Hoel: It's interesting. I think the University of Virginia is quite fortunate in that it has lived through two revolutions. The first one is the industrial revolution and today it's the Internet revolution, and so yesterday I went to Alderman Library and, by the way, the industrial revolution started in Great Britain in the late 1700s and it became widespread through the United States and Europe by the mid-1800s, 1850 approximately, so I went to the library yesterday. They were very helpful, much more helpful than when I was a student [laughter] and I looked at the catalogue from 1825 to 1850 and I thought well, wonder what kind of courses I'm going to see at the heart of the industrial revolution and I didn't see classes like Power-Driven Machinery, nor did I see a class called Societal Changes from Agriculture to Manufacturing or anything like that. Things were classical languages, Latin and Greek, mathematics, physics, civil engineering which my dad was happy about, and law, and then I also noticed the McIntire School didn't start until 1925 and the Darden School was started even later after that, and so I thought about the Internet after thinking about that and I was thinking about some classes that I sure would like to see taught today, which would be-- My favorite one would be Valuing the Private Internet Company Start-up to IPO.

______________: Science fiction?

Hoel: Yes. That would be great. We thought we paid a lot for F5 networks. We thought we got a lot for Hot Mail and I think in reality, we sold it too cheap and F5 we got a bargain, and then I'd like to see another class called Building Internet Brands Driving Web Traffic to Your Site and How Do You Convert Customers or How Do You Convert Visitors Into Customers. That's a big problem for Eve.com and also Bravo Gifts.com and then the next one I wanted to see and maybe Tim, you could be the guest lecturer in this one, is Business Models That Work On the Internet. That would be another great way, and then the final one, which I think the folks at Web Band and maybe Amazon would like to hear about-- Creative Ways to Raise Capital for Internet Companies That Are Spending a Lot.

But then I thought about it, and I thought maybe in five years from now, those classes would seem a little bit like Advanced Textile Manufacturing With Machines might sound today here, and I thought what are the skills that are really necessary that most of us here on this panel have to build Internet companies because we all went to the University, some of us to the McIntire School, some of us to other schools, and we didn't have those special classes or those special skills that were taught, but what we all learned from some of our classical classes were things like how do we think out of the box. How do we go beyond traditional business models and think about new business models that are enabled by this wonderful distribution system called the Internet?

The next one is how do you adapt to rapid change? That's what we all have to do right now in this Internet economy because we have to make decisions quickly or we're dead. You have to do it and you can't be stuck with old ideas and thinking and then the next one which I think is really important which I think about every day is how do you take advantage of new markets? How do you first recognize these markets and then how do you get your act together and build a business or fund a business that solve the problems of those markets? And so, I think there should be some changes in the McIntire School, but I think they're more broad and I think that the .com should be woven into every class because it's here to stay. It's like the air that we breath. It's integrated into everything that we do and all of us will more and more and more be using the Internet if we don't do it yet, and it's just absolutely-- I mean, we're going to say remember when we used to go the library to do research? Kind of like how some people today, oh, remember when we used to do everything long hand and you didn't use a calculator. It's just crazy how these paradigm shift so quickly.

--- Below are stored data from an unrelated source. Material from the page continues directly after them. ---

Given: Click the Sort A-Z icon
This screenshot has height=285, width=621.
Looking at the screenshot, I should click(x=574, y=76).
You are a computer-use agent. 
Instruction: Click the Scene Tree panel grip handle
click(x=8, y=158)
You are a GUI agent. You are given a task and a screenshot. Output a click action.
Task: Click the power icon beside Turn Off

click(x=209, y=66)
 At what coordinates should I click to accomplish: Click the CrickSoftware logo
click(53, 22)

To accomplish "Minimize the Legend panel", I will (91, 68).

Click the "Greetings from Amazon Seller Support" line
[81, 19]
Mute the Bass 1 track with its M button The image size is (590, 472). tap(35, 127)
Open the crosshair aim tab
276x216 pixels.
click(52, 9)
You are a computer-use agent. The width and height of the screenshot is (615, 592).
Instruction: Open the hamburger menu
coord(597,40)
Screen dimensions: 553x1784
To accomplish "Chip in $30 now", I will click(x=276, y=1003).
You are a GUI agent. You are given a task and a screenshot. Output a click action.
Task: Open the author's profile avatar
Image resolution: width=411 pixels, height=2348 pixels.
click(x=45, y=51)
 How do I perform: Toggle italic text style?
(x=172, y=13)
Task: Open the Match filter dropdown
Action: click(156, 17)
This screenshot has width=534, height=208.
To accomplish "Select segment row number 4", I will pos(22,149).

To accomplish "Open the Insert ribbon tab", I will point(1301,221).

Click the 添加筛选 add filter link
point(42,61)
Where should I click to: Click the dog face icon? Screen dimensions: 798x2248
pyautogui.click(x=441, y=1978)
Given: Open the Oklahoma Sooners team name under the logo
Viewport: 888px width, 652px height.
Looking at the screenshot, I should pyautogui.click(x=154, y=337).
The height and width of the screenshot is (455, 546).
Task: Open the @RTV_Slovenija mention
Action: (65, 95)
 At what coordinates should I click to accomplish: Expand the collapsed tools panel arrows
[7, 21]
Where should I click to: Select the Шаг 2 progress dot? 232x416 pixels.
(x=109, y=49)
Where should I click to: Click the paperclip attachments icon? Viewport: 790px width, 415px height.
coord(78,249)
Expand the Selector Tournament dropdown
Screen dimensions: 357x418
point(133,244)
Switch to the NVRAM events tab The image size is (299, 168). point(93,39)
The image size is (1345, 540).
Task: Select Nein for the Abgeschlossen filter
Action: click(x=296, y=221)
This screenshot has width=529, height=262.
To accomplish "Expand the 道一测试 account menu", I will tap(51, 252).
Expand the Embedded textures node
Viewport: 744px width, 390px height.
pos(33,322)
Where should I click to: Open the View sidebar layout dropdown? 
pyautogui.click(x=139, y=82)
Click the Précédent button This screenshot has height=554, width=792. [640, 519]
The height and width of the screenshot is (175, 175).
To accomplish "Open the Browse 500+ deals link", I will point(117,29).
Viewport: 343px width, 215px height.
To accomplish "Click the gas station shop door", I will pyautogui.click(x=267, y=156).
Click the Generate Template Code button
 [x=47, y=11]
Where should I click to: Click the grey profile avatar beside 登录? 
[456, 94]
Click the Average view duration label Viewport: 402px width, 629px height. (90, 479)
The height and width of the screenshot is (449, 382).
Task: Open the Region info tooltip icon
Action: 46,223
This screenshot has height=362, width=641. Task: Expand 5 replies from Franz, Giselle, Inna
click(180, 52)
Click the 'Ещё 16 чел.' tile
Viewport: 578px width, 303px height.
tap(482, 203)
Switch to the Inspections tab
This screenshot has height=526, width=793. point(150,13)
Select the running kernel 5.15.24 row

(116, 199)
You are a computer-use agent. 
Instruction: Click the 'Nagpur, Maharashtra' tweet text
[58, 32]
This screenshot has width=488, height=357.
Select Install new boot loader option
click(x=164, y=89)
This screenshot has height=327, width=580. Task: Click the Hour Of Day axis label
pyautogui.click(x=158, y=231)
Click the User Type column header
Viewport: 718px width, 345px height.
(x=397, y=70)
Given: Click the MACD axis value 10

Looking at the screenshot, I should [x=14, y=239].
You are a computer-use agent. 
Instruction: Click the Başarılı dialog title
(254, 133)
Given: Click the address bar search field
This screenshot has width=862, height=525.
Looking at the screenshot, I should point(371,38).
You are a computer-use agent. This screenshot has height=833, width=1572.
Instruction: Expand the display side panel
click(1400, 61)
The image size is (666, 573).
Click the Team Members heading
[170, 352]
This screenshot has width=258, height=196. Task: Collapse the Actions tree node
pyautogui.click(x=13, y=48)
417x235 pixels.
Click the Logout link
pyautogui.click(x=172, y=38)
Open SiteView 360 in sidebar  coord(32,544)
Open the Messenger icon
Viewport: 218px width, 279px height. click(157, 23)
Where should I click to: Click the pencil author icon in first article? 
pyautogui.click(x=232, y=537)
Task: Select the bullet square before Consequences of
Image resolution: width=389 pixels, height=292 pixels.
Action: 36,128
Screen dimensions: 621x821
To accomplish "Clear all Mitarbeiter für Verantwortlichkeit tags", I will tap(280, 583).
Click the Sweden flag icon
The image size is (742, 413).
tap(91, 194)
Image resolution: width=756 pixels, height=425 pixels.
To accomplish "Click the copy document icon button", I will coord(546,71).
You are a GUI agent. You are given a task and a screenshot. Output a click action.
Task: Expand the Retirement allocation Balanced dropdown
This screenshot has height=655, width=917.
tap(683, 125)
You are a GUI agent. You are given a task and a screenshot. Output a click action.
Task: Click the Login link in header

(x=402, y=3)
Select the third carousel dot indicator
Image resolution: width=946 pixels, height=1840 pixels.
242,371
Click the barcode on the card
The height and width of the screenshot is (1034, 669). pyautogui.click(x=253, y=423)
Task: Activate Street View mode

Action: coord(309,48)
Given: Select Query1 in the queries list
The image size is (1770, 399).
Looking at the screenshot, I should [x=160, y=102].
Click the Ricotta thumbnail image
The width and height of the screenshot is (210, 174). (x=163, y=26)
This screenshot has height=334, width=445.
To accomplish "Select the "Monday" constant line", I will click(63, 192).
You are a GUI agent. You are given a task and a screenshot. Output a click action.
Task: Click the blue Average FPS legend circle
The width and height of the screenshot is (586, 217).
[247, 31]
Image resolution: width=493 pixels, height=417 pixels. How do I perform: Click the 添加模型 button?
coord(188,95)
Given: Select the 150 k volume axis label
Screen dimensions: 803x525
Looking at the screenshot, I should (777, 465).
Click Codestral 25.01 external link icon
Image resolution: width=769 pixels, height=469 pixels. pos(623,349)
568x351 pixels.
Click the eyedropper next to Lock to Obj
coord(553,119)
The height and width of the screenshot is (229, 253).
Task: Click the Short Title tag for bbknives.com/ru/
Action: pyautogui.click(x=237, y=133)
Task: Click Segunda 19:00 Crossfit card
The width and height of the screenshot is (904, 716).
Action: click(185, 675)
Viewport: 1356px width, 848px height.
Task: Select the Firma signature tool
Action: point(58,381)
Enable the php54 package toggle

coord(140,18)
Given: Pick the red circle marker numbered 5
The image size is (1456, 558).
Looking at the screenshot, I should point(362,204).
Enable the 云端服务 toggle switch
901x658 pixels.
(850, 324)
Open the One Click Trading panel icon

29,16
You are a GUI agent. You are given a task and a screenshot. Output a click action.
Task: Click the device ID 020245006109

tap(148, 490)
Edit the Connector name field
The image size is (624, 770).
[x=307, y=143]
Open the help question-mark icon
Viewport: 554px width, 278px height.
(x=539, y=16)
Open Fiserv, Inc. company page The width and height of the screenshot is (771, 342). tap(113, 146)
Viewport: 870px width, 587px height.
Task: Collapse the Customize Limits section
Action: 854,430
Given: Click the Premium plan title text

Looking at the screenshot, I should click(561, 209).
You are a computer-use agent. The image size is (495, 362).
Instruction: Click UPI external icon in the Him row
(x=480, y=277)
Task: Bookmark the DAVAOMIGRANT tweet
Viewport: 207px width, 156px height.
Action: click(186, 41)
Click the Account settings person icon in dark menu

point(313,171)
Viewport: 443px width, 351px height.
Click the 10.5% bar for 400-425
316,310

The first thing I think ought to be really stressed and these are actually in no particular order, but I'll just say it anyway. Marketing should be stressed and I've been saying this to the McIntire School for a long time because people really need to understand markets and marketing before you can ever implement a business. You can have the smartest people on earth running a company with no market. What's going to happen to the company? They're not going to be successful regardless of how strong the people are, and so it's really important that visionary people can see new markets and also capitalize on those markets with specialized skills.

The next thing I think is important is entrepreneurship. Students of any age need to learn that, yes, they can be entrepreneurs and they can be entrepreneurs right after college, as long as somebody like T.K. will help manage the company as well [laughter], but they need to be encouraged to go out and start companies and how do you that? Well, first of all, you have classes on entrepreneurship. Maybe you write a business plan and have a little bit of a competition there, but also you need to take classes that tie everything together and an entrepreneur is typically one person who doesn't just think about finance all day long. They have to think about finance, especially cash, but they need to figure out other things about management. They have to understand, again, markets. They have to understand everything so being able to tie the courses together so that finance isn't just taught alone but it's done in conjunction with the other things of business.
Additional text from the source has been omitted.